Ten people were arrested for throwing projectiles at the police. On Monday night, 35 people were arrested for violent acts during a similar protest.
At a press conference on Wednesday, the victim's eldest daughter said the family were still trying to come to terms with the killing.
"We still do not understand why the police shot our father," said the visibly distraught 26-year-old, who was flanked by her siblings.
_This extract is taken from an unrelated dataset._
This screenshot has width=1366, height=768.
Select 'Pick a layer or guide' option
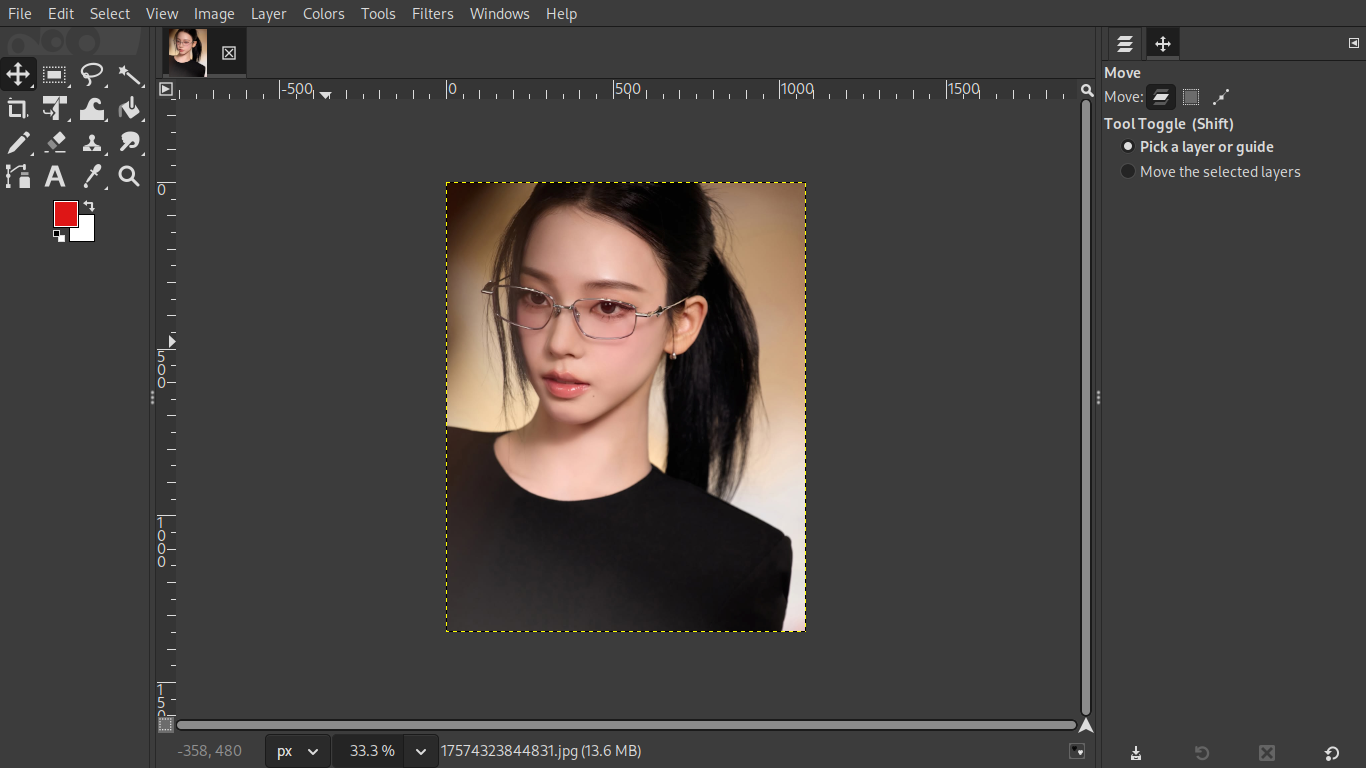coord(1128,147)
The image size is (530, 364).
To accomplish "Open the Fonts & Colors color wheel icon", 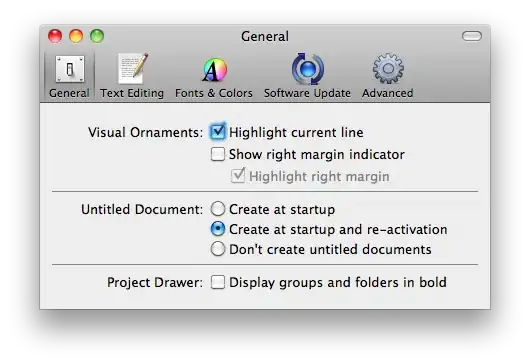I will (x=214, y=70).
She did not give her name.
The family's lawyer Francois Ormillien said the family had called the meeting "to launch an appeal for calm".
"We know this investigation has caused considerable turmoil," he said.
In a rare move reflecting the shock in China over the shooting, the government in Beijing said Tuesday it had filed an official complaint to France.
China called on Paris to "guarantee the safety and legal rights and interests of Chinese citizens in France and to treat the reaction of Chinese people to this incident in a rational way," a foreign ministry spokeswoman said.
French Interior Minister Matthias Fekl said the police had his "full support".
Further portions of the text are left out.